# Data Cycles On and Off



## Hekdog (Jul 27, 2011)

Ever since I updated to FP1 I have noticed that the data will cycle on and off a few times a day. It typically seems to happen when I open an app that tries to download data such as Facebook or Youtube. It will eventually take care of itself, but this can take a minute or two of the data cycling on and off.

I assume this was built in to remedy the problem on previous radios where you would see the data arrows show that data was uploading, but it wouldn't download unless you either waited it out or got fed up and just cycled data on and off yourself. I am currently running Tweaked 2.1 w/0524 PBJ, however I am pretty sure the ROM has nothing to due with it as it is probably a FP1 radio problem or a hardware problem with my phone.

I am just wondering if anybody else has this issue or if it is something that I should maybe go in and try a SIM swap with Verizon or see if they will send me another phone?


----------



## shrike1978 (Sep 2, 2011)

I've gotten it some. It seems to happen most when I've been on wifi and move out of wifi and onto mobile data. The phone just doesn't seem to handle those switches very well. It also seems to do that worse and more randomly around the times that Verizon is activating new LTE markets, which was the case recently.

Sent from my SCH-I510 using Tapatalk 2


----------



## Hekdog (Jul 27, 2011)

Yeah, I know the Charge radio has a real tough time making the switches between wifi and 3g to 4g. That is the weird thing with mine though I am in an area that has had 4g since last September and it is a super flat area around here so signal is pretty much always really good. It seems like every time I go on Facebook the 4g icon immediately disappears and will pop back in and out for a couple of minutes before things settle down.


----------



## charlie_c (Aug 18, 2011)

I had those problems. VZW sent me a new SIM and the problems got substantially worse. Just got a warranty replacement device yesterday and I'm waiting to see if things have improved...


----------



## Hekdog (Jul 27, 2011)

Well we will see what happens I messaged VZW on twitter and they told me to first try removing the SIM for about a minute, which I am guessing isn't going to do much. I am sure a new SIM will probably be what they say next. I hope I don't get to the point of them sending me a phone because I hate to risk the chance of getting a phone that is worse than the one I have now.

I shouldn't have to put up with it, but I guess I have gotten used to a few minutes here and there with data problems and my call quality has always been really good.


----------



## charlie_c (Aug 18, 2011)

● PROBLEMS AND TASKS:
a. In the forum thread about data cycling on and off, what did VZW tell Hekdog to try first?
b. In the rows, starting at the line containing "Given: Select step 2 寻找APP / 登录系统" and ending at the end of the rows, swap "dropdown" for "drop-down menu". Return only those lines, with everything else unchanged.

Source data:

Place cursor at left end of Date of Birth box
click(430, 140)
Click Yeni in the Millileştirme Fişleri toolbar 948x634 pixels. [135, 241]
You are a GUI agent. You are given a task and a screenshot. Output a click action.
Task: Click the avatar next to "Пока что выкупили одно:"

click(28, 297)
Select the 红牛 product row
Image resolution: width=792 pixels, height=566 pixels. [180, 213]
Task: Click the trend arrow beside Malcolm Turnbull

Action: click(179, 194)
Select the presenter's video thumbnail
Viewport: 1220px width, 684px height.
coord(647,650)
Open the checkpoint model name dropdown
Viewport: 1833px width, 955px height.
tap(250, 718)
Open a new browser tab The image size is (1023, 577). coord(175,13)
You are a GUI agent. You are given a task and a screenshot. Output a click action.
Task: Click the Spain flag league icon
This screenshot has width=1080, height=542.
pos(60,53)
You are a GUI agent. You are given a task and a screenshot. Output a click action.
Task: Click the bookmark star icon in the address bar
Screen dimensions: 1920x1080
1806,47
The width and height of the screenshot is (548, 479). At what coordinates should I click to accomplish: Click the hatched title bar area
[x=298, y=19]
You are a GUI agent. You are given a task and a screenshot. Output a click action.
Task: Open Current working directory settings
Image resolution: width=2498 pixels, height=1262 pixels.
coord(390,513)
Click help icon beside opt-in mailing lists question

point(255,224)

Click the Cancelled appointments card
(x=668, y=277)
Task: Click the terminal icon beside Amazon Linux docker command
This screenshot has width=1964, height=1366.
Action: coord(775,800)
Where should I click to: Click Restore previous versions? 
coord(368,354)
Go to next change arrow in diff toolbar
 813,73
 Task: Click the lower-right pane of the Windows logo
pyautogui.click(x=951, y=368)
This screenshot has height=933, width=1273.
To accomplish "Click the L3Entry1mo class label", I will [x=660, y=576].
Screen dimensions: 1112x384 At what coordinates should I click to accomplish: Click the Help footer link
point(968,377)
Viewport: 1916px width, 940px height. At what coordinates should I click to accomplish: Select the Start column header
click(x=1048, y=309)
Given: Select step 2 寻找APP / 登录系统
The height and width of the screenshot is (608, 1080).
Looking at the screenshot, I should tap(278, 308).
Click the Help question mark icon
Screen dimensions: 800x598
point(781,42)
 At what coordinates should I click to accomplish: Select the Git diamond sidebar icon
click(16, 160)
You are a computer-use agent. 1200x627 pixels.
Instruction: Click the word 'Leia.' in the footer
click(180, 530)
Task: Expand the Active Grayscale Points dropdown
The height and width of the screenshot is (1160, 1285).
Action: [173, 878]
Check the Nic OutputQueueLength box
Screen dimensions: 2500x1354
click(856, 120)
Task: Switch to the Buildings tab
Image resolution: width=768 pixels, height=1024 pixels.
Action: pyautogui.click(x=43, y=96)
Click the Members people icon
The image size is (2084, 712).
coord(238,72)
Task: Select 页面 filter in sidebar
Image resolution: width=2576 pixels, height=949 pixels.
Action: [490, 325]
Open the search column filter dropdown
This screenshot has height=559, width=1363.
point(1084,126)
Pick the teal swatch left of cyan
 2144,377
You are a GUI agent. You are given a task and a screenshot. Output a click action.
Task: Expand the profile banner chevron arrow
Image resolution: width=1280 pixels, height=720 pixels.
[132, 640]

● PER-TASK OUTPUTS:
a. Removing the SIM for about a minute.

b.
Given: Select step 2 寻找APP / 登录系统
The height and width of the screenshot is (608, 1080).
Looking at the screenshot, I should tap(278, 308).
Click the Help question mark icon
Screen dimensions: 800x598
point(781,42)
 At what coordinates should I click to accomplish: Select the Git diamond sidebar icon
click(16, 160)
You are a computer-use agent. 1200x627 pixels.
Instruction: Click the word 'Leia.' in the footer
click(180, 530)
Task: Expand the Active Grayscale Points drop-down menu
The height and width of the screenshot is (1160, 1285).
Action: [173, 878]
Check the Nic OutputQueueLength box
Screen dimensions: 2500x1354
click(856, 120)
Task: Switch to the Buildings tab
Image resolution: width=768 pixels, height=1024 pixels.
Action: pyautogui.click(x=43, y=96)
Click the Members people icon
The image size is (2084, 712).
coord(238,72)
Task: Select 页面 filter in sidebar
Image resolution: width=2576 pixels, height=949 pixels.
Action: [490, 325]
Open the search column filter drop-down menu
This screenshot has height=559, width=1363.
point(1084,126)
Pick the teal swatch left of cyan
 2144,377
You are a GUI agent. You are given a task and a screenshot. Output a click action.
Task: Expand the profile banner chevron arrow
Image resolution: width=1280 pixels, height=720 pixels.
[132, 640]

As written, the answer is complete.